You should be able to solve this. What's the end result?

eighth cube of x

Depends on what X is

>cube
i meant root

it's just x

1/2^x as x -> infinity is 0 aka its one

1

x^infinity

sorry, wrong formula

x < 1 -> 0
x = 1 -> 1
x > 1 -> inf.

guys come on. take at least a minute. write an example, and see the behavior. it's x.

if y is the above, then y=sqrt(xy), and hence y=x

You got it right.
If you look closely, the same expression can be rewritten as pic related.
Notice that the exponents form a geometric progression, and their sum will eventually reach 1.

I think it's lim a->inf x^(1/2^a) = 1

Call the whole equation y. y=sqrt(xsqrt(xsqrt(x.....)
Since y is the infinite equation you can rewrite it as y=(xy)^1/2. Solve for x.

If Y is the value of that term, then you have Y = sqrt(xY). Thus Y^2 = xY. Which has two solutions: either Y = 0, or Y = x.

this is true.

between x=0 and x=1 it's too small.

x = 0.60, y = 1.6e-13
x = 0.93, y = 0.0152
x = 1.00, y = 1.00

when x > 1, y becomes very fast infinity.

x = 1.06 , y = 28
x = 1.25, y = 387542
x = 1.28, y = 1500000
x = 2.00, y = 2.2e+17

shut up

the correct root is x, it's going to converge to it. see

Going further, you find the infinite series (excuse my phoneposting)

sum((1/(2^n)),1,inf) for the exponents

Which can be represented as a gemetric series with starting point 1/2 and ratio 1/2. Using the geometric series formula

((first term - first missing term)/(1 - ratio))

you see that the exponents converge to one

>the correct root is x
ONE of the correct solutions is x.
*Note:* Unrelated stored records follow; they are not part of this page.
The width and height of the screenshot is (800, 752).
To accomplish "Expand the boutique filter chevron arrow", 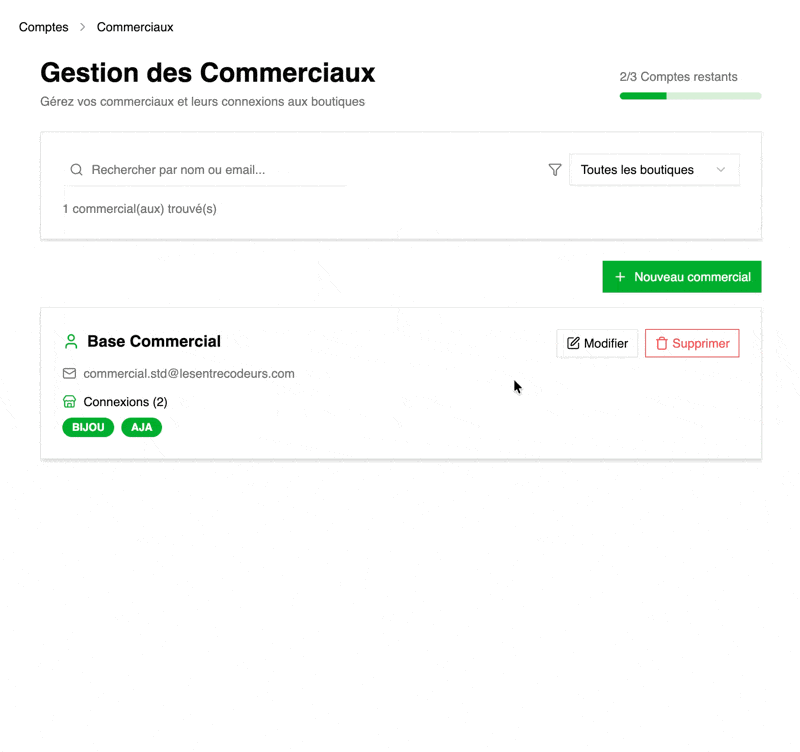I will (x=721, y=170).
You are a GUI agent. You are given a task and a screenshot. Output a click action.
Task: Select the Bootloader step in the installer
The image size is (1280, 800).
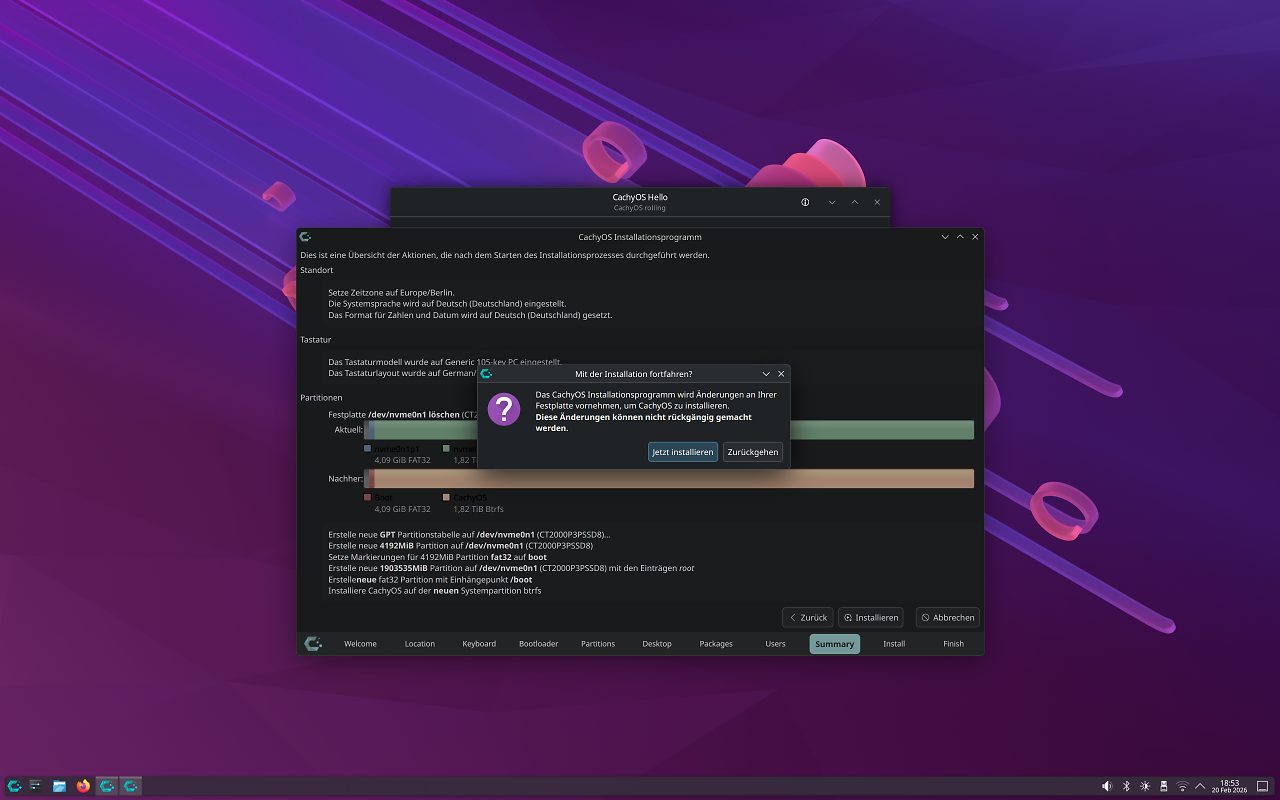tap(538, 644)
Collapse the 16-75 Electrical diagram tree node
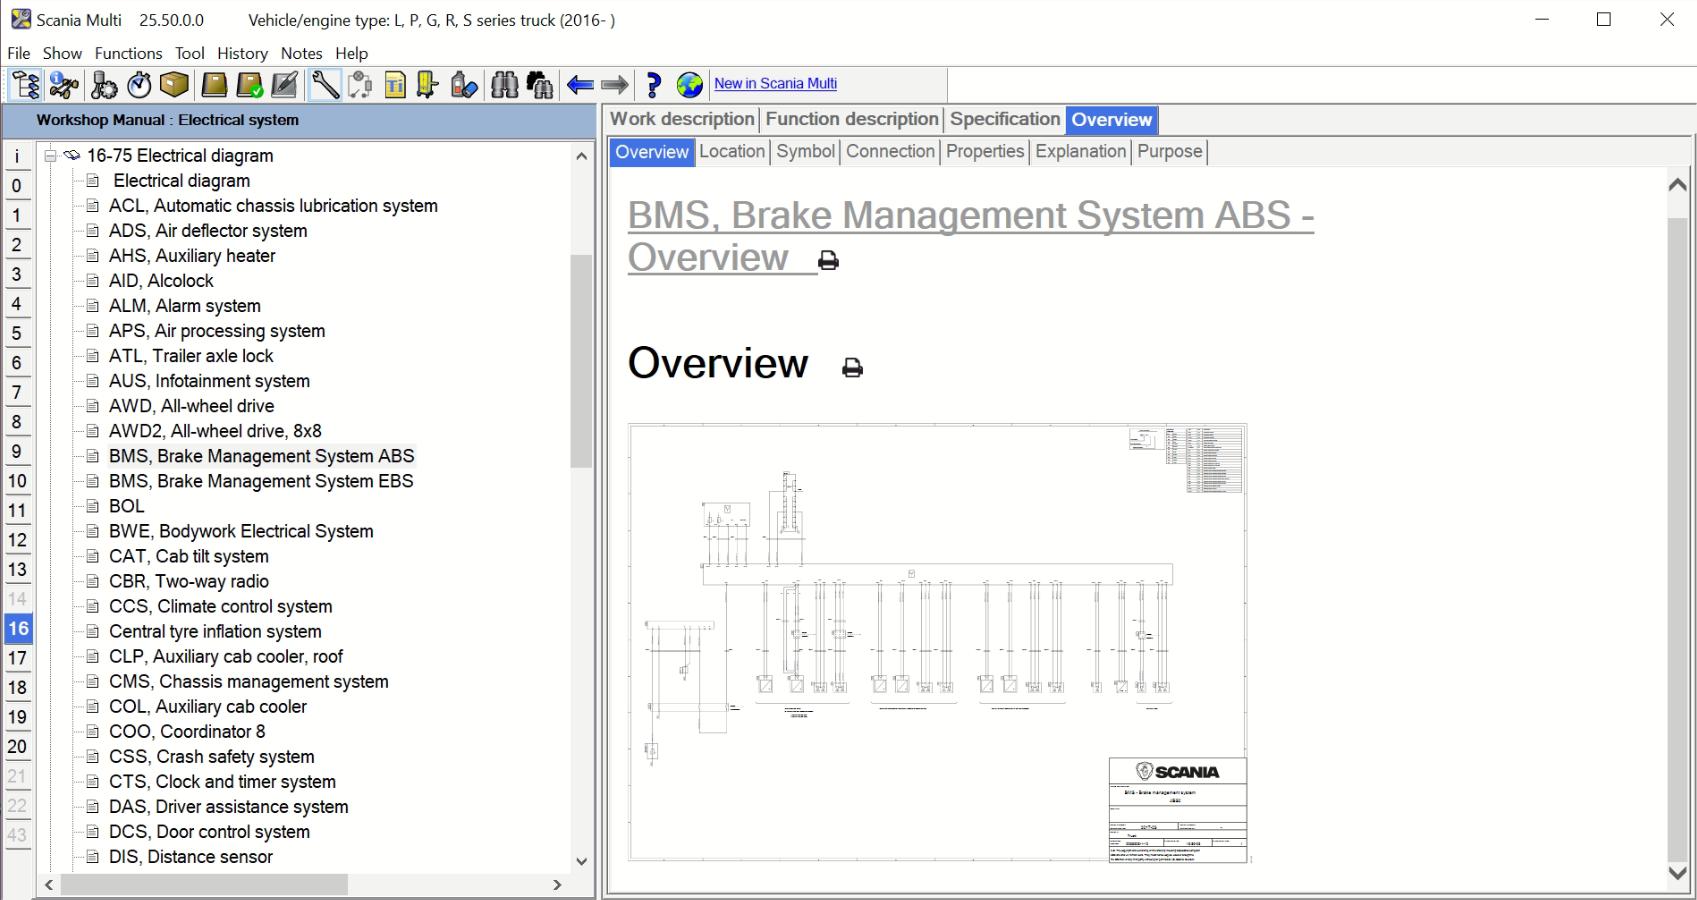Screen dimensions: 1697x900 tap(51, 156)
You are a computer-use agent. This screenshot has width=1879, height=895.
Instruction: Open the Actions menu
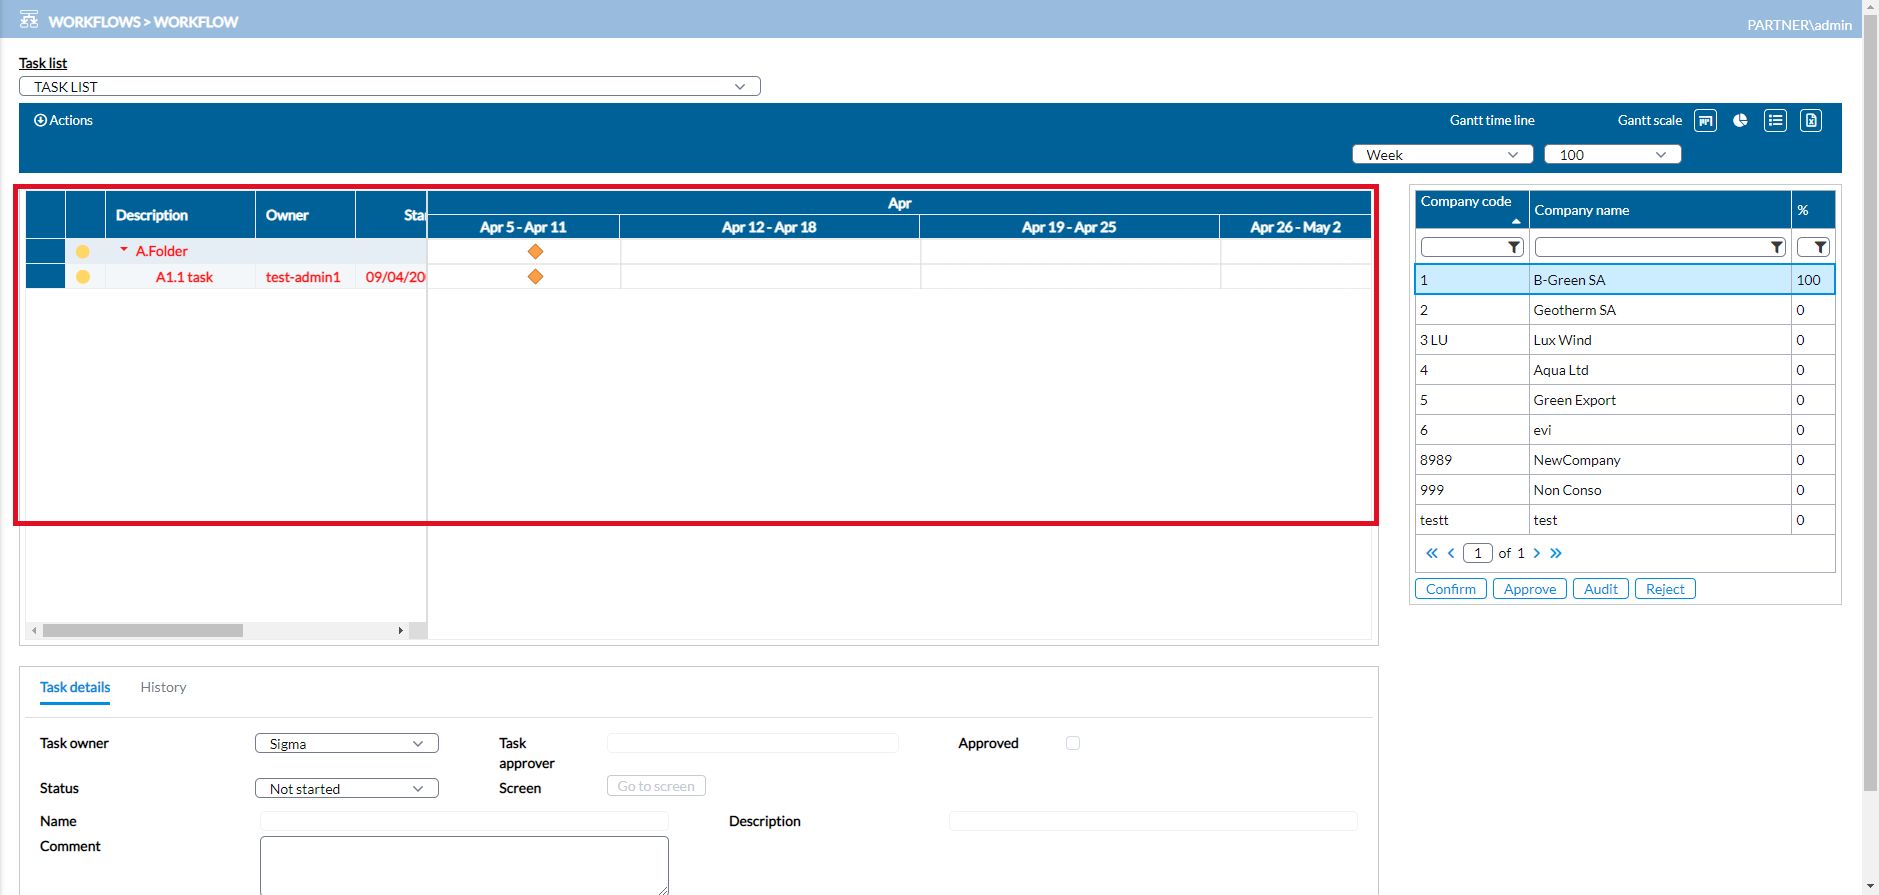coord(63,120)
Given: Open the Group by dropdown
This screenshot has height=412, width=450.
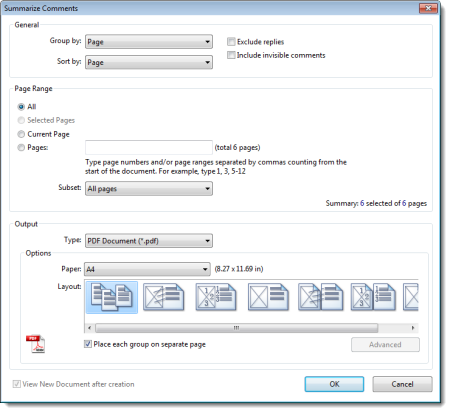Looking at the screenshot, I should click(x=149, y=42).
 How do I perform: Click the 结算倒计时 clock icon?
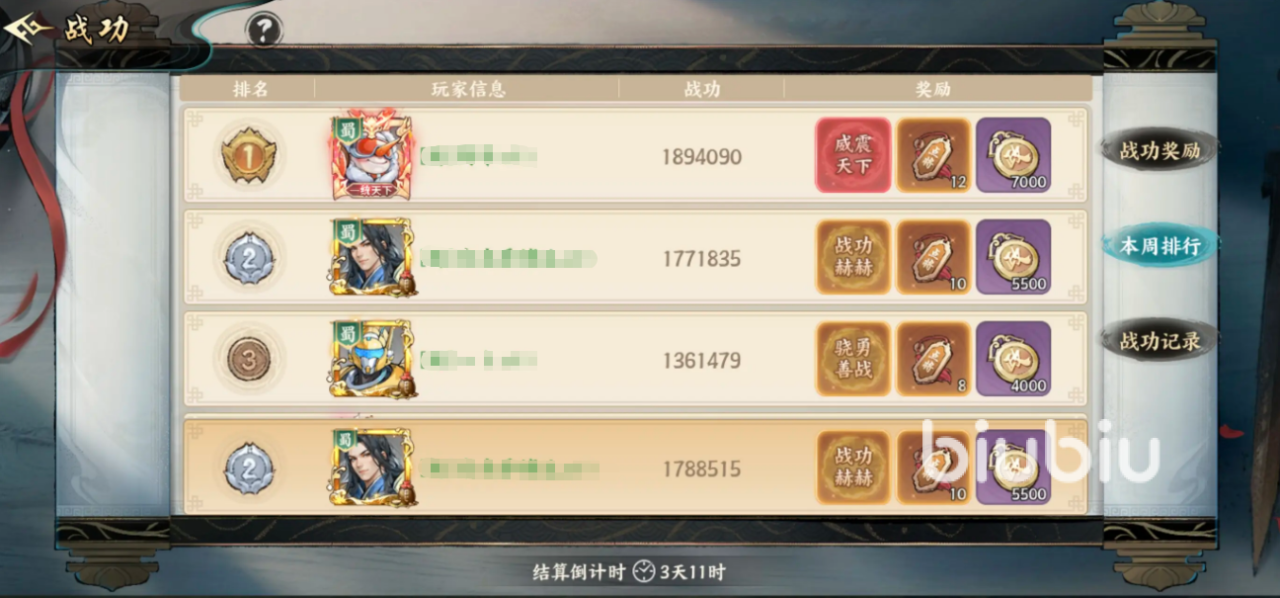pyautogui.click(x=643, y=573)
If you start at zero, it will stay there, which makes 0 another solution. This is a fixpoint problem, there can be more than one solution.

the only correct solution is x. if x = 0, this means that x, that is, 0, is the only correct solution.

Shouldn't it approach 0 or am I retarded

y=√(xy)
y^2=xy
y=x

sqrt(xy) is between x and y. If you iterate you get closer and closer to x (if you iterate x, that is)

y=sqrt(x sqrt(x sqrt(x..
y^2=x sqrt(x sqrt(x sqrt(x....
y^2/x=sqrt(x sqrt(x sqrt(x...
y^2/x=y
y=x

Whatever the value of x, that will be the value of y.

Looks like you forgot to read your SICP today.
The correct way to code it is pic related and it turns out that (f x) is almost x for all x.

it approaches x as you add more root x

This gives me a math boner

>didn't see the ellipsis and thought it was [math]x^{\frac{15}{16}}[/math]

Fuck I'm such a brainlet

Why does your accumulator start at 1 though? Different values yield different results.

technically true
not an answer tho

Did you mean for those to be added? Because we aren't. It's the product.

It just equal's x. It's Pooinloo's infinite radical centered at x.